# start of INPUT RECORDS

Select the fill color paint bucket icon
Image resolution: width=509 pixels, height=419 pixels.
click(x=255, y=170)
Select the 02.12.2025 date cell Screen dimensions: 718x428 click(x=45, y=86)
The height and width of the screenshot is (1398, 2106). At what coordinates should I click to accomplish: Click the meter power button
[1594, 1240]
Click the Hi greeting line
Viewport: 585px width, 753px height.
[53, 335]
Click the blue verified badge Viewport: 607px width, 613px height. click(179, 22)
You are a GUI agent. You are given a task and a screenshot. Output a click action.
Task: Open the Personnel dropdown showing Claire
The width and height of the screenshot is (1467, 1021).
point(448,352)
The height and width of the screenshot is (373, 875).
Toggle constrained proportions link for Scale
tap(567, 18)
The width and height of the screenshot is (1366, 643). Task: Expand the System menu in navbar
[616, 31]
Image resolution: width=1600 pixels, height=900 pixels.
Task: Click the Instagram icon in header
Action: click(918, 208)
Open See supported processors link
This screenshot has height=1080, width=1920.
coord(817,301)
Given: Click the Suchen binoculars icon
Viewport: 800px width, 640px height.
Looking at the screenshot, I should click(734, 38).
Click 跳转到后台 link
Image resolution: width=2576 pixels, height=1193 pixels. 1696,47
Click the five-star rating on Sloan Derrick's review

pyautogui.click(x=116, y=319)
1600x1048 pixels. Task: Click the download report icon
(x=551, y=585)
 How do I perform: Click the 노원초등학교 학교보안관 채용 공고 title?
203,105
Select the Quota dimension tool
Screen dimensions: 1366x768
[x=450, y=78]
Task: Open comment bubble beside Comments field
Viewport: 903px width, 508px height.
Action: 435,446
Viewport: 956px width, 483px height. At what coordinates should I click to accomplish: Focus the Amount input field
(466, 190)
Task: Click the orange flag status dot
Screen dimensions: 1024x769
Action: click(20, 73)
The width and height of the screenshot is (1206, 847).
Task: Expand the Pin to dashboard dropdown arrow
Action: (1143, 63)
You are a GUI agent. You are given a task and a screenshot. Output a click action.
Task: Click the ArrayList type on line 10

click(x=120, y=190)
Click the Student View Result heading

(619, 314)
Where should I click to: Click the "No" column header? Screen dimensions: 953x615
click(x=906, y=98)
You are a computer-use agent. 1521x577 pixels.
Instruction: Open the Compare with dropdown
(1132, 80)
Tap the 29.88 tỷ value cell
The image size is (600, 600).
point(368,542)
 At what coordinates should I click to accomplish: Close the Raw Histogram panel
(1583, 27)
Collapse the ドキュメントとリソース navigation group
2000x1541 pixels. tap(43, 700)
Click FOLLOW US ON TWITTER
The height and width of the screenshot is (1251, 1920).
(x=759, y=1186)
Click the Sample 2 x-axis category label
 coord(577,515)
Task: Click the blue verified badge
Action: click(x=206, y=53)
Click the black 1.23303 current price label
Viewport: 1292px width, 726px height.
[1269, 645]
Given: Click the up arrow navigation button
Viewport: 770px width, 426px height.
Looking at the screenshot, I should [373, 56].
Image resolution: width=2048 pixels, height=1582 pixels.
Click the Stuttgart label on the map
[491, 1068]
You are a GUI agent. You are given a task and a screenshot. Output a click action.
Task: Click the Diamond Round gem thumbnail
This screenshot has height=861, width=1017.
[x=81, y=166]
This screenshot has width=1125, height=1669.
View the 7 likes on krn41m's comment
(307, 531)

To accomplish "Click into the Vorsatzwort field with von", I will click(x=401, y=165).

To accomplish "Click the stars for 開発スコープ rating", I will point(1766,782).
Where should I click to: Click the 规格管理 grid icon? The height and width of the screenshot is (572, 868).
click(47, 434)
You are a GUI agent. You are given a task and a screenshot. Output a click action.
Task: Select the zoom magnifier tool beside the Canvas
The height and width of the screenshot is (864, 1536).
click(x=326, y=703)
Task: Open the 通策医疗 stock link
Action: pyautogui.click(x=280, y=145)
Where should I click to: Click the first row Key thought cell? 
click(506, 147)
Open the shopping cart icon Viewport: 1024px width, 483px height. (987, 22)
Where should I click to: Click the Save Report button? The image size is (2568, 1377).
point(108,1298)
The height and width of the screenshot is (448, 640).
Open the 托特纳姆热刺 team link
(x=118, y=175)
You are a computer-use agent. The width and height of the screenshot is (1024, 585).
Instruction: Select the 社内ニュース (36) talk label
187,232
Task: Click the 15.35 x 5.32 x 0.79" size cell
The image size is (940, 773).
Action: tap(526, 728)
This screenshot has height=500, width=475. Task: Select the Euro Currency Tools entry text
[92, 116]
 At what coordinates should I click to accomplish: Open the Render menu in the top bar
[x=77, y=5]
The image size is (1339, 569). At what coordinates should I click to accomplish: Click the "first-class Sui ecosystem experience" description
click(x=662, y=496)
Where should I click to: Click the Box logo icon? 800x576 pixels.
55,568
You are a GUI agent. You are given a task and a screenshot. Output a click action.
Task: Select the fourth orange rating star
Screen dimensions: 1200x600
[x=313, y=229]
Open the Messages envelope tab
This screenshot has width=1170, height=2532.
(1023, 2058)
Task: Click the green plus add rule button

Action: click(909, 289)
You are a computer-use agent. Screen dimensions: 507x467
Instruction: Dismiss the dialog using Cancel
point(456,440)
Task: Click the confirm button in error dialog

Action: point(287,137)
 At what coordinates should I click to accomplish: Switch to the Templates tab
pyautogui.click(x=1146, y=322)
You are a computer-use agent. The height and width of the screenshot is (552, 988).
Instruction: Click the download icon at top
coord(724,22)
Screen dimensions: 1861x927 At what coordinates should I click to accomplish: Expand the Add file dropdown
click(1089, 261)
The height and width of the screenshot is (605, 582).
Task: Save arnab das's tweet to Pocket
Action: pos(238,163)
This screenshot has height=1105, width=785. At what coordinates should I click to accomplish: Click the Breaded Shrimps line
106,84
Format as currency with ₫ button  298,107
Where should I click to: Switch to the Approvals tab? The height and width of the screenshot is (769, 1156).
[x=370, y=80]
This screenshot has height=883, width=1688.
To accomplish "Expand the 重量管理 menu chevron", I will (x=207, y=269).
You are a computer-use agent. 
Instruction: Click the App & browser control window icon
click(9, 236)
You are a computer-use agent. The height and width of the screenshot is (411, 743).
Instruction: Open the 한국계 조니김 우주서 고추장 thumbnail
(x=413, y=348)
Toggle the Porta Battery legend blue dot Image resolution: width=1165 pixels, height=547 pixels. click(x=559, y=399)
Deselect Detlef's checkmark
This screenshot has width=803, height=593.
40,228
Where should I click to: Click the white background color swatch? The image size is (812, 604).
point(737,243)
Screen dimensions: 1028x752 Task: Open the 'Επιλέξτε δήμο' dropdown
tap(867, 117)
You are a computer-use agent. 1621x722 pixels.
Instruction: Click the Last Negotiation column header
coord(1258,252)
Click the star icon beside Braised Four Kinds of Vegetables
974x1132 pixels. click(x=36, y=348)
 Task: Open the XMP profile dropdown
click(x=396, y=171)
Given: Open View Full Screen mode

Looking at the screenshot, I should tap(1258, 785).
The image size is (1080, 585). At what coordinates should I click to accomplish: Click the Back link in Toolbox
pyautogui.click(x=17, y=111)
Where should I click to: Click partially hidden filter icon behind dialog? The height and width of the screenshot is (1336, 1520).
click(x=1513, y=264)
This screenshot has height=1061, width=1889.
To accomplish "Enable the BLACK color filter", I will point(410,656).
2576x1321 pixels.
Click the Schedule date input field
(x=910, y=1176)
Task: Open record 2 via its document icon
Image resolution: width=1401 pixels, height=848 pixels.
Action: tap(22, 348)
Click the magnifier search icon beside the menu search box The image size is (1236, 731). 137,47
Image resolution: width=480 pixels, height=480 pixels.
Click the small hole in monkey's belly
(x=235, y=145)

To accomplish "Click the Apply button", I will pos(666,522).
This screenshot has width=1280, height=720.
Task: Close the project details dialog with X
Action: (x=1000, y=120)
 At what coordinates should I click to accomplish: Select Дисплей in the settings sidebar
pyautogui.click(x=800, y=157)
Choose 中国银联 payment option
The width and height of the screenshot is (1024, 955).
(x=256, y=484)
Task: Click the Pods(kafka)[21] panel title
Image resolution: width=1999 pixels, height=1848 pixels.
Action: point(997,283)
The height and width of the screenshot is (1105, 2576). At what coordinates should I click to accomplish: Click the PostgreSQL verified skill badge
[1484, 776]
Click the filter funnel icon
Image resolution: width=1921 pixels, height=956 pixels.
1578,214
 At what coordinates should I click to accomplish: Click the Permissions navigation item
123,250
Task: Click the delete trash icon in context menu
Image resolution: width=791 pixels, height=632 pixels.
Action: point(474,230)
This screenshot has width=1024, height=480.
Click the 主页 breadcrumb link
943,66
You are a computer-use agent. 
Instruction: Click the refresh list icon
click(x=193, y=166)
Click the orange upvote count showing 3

# end of INPUT RECORDS

● **EXERCISE REQUIREMENTS**:
Rewrite the listing from its first line through the line containing "point(448,352)", swapping "greeting" for "welcome" and leaving everything else untouched.

● **WORKED ANSWER**:
Select the fill color paint bucket icon
Image resolution: width=509 pixels, height=419 pixels.
click(x=255, y=170)
Select the 02.12.2025 date cell Screen dimensions: 718x428 click(x=45, y=86)
The height and width of the screenshot is (1398, 2106). At what coordinates should I click to accomplish: Click the meter power button
[1594, 1240]
Click the Hi welcome line
Viewport: 585px width, 753px height.
[53, 335]
Click the blue verified badge Viewport: 607px width, 613px height. click(179, 22)
You are a GUI agent. You are given a task and a screenshot. Output a click action.
Task: Open the Personnel dropdown showing Claire
The width and height of the screenshot is (1467, 1021).
point(448,352)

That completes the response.